直感的結婚~恋はこれから~
母が涙ぐんで「うん、うん」と何度も頷く。父は視線を上に向けてから、泰士さんを見た。


「美琴のことを頼む」

「分かりました」


しっかりと顔を見合わせて、二人はがっしりと握手をした。

結婚してからでは反対はできるわけがないと苦笑されたが、父も母も優しく頷いてくれた。

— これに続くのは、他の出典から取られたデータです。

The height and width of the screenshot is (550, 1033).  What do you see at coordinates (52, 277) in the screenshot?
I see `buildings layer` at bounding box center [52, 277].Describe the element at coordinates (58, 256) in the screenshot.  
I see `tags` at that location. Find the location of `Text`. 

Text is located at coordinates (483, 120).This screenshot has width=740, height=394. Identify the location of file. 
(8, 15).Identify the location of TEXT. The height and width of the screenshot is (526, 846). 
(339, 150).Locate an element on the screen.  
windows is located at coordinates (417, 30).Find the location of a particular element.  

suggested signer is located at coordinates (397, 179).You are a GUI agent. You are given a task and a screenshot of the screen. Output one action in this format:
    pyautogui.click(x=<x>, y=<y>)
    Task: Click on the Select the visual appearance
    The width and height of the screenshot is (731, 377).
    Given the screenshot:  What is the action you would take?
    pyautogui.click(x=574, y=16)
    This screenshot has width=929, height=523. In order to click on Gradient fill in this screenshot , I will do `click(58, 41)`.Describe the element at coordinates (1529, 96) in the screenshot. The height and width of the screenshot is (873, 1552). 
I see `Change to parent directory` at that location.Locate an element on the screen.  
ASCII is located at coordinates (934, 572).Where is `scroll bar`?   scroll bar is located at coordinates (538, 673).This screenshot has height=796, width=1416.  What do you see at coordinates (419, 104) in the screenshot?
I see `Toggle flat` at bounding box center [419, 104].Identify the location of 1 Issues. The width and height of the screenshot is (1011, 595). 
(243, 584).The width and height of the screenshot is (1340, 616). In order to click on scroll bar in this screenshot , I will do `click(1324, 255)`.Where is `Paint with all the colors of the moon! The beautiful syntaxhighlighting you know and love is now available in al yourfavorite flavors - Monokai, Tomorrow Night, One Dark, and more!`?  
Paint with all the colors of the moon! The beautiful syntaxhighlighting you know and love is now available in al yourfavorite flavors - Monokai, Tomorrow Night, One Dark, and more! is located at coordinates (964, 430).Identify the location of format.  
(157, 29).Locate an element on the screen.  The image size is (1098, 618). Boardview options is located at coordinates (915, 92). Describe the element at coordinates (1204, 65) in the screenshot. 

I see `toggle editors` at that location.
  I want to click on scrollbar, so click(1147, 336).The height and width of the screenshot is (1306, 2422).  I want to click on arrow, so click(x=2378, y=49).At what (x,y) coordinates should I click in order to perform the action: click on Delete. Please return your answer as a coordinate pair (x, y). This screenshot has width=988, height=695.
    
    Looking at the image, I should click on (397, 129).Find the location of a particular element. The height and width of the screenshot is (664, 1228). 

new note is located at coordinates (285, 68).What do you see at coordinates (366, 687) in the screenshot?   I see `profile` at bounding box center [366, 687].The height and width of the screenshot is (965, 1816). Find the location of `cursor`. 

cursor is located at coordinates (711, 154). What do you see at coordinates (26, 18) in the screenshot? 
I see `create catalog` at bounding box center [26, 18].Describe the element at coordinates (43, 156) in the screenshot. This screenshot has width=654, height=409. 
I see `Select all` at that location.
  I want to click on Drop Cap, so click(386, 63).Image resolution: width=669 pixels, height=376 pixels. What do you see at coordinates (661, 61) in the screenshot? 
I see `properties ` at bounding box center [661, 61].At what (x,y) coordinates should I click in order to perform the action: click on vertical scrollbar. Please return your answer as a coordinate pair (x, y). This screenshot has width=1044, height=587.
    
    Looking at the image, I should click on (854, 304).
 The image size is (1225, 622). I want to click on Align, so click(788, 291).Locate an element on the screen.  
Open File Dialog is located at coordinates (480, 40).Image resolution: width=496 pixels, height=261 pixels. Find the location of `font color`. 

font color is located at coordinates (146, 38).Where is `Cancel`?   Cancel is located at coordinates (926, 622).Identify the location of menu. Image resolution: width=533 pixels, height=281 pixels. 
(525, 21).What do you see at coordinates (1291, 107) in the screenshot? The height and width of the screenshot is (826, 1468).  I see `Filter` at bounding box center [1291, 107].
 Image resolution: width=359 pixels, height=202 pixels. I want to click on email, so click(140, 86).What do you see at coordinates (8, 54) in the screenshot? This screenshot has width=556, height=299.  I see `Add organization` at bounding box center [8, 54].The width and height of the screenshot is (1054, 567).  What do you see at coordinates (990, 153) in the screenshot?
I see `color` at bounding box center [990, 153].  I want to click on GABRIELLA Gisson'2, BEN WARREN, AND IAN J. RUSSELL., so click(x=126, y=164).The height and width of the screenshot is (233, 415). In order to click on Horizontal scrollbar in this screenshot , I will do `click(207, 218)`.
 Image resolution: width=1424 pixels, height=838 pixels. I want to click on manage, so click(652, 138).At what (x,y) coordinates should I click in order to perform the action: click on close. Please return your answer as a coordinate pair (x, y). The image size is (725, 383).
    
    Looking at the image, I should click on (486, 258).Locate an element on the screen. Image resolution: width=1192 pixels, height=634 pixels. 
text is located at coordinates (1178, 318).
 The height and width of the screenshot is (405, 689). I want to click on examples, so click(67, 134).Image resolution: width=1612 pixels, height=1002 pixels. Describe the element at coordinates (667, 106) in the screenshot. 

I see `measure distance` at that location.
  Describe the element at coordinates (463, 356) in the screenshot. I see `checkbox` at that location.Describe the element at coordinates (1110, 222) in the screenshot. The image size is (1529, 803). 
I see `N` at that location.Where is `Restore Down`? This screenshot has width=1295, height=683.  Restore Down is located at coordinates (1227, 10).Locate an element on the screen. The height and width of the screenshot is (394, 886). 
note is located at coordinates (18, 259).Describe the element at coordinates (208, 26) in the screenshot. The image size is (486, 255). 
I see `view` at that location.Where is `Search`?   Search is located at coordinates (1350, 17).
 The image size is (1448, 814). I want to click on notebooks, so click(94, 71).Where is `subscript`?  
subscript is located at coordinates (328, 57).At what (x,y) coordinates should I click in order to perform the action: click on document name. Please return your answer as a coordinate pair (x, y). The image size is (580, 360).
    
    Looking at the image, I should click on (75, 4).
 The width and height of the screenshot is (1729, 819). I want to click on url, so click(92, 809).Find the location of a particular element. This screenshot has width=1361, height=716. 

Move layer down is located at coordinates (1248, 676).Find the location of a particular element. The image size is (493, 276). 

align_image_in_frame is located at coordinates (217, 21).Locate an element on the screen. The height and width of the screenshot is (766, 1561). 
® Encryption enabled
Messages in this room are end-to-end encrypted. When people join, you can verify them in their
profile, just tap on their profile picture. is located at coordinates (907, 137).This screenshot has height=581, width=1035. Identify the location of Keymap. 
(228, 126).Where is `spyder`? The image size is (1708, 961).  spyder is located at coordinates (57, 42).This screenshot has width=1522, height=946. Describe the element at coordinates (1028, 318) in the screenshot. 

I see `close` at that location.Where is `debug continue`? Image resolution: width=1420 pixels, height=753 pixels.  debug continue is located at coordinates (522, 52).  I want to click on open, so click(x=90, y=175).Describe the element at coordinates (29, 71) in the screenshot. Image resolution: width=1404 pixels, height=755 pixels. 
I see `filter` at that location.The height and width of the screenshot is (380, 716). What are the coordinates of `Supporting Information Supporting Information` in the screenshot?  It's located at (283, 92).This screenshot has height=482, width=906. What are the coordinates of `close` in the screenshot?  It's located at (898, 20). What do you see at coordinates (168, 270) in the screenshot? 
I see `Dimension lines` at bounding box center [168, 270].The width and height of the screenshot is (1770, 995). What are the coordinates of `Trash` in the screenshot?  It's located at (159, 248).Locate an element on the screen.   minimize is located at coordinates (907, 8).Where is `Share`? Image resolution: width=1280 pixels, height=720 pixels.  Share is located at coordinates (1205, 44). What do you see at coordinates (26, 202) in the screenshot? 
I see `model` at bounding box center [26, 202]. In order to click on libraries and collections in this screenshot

突然の結婚に、今さらな挨拶に、納得してもらえるか不安だったから、了承してもらえて良かった。

ホッとした私たちは目を合わせて、微笑み合う。



遅い時間だったので、家にいたのは30分ほどで、私たちはまた幸哉の運転する車に乗った。

向かう場所はホテル。


「ちょっとどうなるかと思ったけど、あの頑固な父さんが泣きそうな顔したのを見て、驚いたよ」

「お父さんが泣きそうだった?」

「姉ちゃん、気付かなかった? 涙堪えていたよ」

「そうなの?」


全然気付かなかったが、私のありがとうございましたで涙を微かに浮かべていたらしい。

厳しい父だったが、私のわがままをいつも最後には許してくれていたから、厳しさの中に優しさを感じることが出来た。